Columbus police were called to I-270 South and Georgesville Road at about 2:40 to 2:41 a.m. Monday, April 13, after a multi-vehicle crash involving an Audi A4. Jodi Tackett, 45, was pronounced dead at the scene at 2:51 a.m., and another adult was hospitalized in critical condition at Grant Medical Center. Police said two people had been changing a tire on a Toyota minivan on the left shoulder of the highway, out of the travel lanes, when the crash unfolded.

Investigators said Tackett was sitting in a Toyota Corolla parked about 50 feet behind the minivan when the Audi struck the Corolla from behind. The impact pushed the Corolla into the minivan and injured one of the adults working on the tire. Police later clarified that the Audi driver had apparently gotten onto the interstate the wrong way at West Broad Street and then corrected course before the crash. The driver ran from the scene on foot but was taken into custody a short distance away. Authorities have not said yet what charges may be filed.

The crash shut down I-270 South between I-70 East and Georgesville Road for more than four hours, forcing emergency crews and investigators to work through the early morning. The freeway reopened around 7:15 to 7:20 a.m., long after the first calls came in and well before the morning commute reached full volume.

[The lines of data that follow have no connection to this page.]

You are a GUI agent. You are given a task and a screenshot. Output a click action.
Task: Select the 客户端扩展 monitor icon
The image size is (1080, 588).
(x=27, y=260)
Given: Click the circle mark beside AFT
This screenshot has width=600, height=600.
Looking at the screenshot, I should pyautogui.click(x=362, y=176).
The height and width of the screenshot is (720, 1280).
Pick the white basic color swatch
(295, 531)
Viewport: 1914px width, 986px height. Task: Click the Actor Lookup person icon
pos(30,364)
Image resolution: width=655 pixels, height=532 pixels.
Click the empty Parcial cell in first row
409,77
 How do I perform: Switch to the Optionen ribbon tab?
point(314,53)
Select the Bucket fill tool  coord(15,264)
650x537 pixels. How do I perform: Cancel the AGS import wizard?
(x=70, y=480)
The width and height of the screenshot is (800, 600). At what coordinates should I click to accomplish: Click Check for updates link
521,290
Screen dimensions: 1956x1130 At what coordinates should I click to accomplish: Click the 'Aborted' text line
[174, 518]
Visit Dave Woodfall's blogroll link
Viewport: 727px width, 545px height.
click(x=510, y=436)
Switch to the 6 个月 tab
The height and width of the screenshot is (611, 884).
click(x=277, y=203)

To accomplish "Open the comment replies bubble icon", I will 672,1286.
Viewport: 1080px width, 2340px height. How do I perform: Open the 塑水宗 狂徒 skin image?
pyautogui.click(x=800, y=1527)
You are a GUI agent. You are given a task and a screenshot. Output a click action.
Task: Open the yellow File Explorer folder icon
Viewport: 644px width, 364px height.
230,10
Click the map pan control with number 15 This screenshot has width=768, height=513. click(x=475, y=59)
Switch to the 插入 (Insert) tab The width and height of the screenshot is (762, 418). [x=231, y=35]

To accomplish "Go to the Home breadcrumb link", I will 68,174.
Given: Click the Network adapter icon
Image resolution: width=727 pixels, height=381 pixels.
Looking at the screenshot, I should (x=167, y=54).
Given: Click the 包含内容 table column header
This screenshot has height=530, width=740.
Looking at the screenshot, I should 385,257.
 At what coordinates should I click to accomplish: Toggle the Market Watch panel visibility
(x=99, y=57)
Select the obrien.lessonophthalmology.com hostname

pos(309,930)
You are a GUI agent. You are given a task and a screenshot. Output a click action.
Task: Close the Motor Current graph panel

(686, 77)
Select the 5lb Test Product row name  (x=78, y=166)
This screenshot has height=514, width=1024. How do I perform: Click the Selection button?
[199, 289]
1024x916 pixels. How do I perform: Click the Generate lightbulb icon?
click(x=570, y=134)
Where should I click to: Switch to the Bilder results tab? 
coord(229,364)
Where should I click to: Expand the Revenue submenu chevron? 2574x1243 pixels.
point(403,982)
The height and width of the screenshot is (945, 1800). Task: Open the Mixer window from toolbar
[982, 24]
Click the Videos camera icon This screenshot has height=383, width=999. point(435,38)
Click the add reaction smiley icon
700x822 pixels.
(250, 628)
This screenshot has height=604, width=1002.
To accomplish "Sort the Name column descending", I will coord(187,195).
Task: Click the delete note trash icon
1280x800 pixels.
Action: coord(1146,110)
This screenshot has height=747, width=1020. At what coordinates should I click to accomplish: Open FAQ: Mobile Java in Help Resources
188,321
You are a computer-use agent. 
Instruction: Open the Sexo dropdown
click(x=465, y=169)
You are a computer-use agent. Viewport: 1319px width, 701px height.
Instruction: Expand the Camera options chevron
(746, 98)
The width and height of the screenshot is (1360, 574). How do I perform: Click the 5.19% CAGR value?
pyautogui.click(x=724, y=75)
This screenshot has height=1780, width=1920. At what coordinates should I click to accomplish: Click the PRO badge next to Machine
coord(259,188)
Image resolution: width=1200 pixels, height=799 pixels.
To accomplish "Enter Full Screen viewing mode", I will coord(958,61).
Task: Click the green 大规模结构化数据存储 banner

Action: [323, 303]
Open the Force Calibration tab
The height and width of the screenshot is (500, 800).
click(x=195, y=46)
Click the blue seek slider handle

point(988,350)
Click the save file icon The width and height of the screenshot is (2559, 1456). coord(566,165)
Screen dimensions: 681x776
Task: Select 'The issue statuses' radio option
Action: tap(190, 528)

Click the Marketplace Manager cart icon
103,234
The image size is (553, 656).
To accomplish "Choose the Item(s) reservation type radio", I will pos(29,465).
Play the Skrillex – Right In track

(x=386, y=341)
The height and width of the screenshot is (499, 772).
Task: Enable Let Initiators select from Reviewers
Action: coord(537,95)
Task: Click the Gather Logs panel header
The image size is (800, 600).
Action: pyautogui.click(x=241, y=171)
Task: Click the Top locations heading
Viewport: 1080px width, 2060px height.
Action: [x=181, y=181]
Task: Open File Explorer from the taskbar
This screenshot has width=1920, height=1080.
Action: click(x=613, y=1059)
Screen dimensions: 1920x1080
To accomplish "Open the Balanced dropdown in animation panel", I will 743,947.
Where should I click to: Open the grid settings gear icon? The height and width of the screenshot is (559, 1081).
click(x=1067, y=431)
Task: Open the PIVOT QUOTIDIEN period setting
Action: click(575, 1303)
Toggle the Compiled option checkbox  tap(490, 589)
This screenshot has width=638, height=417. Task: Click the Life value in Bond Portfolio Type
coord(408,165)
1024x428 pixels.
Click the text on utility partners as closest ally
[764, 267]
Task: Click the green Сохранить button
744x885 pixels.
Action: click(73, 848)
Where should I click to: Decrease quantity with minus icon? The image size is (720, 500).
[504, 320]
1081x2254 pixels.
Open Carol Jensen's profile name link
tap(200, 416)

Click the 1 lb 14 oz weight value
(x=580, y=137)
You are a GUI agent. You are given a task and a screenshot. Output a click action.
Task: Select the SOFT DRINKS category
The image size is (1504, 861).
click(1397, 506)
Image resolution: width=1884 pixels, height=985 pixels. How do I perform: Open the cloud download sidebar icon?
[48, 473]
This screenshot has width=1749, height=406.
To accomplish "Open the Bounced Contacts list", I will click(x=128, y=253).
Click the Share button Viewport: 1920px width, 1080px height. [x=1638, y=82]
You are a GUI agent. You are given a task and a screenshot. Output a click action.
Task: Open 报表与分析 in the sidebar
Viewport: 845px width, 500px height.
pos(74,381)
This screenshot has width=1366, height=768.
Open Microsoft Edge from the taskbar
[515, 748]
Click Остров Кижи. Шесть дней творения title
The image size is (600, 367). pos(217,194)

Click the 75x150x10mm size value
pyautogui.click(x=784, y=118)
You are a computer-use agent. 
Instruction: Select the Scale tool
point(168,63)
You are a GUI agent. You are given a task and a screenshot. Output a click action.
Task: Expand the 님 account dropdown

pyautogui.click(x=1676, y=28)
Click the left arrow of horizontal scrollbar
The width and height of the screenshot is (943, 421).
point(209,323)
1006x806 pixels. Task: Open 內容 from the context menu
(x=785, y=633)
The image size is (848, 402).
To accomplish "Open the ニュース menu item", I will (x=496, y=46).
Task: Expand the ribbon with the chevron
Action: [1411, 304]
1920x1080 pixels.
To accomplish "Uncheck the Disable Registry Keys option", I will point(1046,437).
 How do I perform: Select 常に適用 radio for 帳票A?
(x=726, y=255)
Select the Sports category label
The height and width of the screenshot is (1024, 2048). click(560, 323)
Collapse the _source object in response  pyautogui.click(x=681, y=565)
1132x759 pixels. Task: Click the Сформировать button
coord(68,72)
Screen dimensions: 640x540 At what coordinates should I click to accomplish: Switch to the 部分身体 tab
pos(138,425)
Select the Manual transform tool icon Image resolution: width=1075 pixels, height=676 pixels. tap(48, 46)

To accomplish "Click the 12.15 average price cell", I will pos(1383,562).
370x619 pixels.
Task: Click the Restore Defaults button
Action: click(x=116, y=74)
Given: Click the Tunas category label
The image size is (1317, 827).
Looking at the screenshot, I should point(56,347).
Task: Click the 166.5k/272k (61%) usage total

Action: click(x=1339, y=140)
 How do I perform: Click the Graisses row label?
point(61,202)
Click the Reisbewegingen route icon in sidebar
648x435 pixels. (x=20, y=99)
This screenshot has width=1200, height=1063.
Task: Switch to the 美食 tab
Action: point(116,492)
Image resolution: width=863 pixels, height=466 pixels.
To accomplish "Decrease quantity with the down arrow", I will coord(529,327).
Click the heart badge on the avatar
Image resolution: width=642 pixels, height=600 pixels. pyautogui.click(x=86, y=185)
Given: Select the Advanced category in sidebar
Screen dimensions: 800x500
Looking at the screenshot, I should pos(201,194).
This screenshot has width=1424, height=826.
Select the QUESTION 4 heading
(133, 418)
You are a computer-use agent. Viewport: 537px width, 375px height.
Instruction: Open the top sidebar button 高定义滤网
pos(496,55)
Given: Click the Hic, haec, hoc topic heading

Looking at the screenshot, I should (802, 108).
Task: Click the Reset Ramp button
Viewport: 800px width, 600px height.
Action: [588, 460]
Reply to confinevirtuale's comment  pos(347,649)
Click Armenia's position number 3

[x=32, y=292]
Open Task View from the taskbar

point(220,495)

The fatal wreck came just days after the Ohio Department of Transportation said it had installed 31 new wrong-way-driver detection cameras on ramps across central Ohio, including Franklin County. ODOT said the systems are designed to detect drivers entering ramps in the wrong direction, alert dispatchers quickly and notify law enforcement. The agency said wrong-way detection systems in Cincinnati, Dayton and Columbus have already detected nearly 300 wrong-way drivers, underscoring how often the threat reaches Ohio highways before a collision ever does.

The crash remains under investigation by Columbus police.